Prompt:
In the records that follow, find the line with "Viewport: 1080px width, 784px height."; from there, retype every line exactly through the line with "Select the English language row label", which also belongs to the answer.

Input data:
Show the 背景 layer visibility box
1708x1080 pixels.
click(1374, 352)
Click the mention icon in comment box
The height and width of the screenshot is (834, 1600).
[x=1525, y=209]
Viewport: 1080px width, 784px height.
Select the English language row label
...
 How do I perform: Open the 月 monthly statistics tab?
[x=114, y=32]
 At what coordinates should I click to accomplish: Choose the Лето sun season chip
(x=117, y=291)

Exercise solution:
Viewport: 1080px width, 784px height.
Select the English language row label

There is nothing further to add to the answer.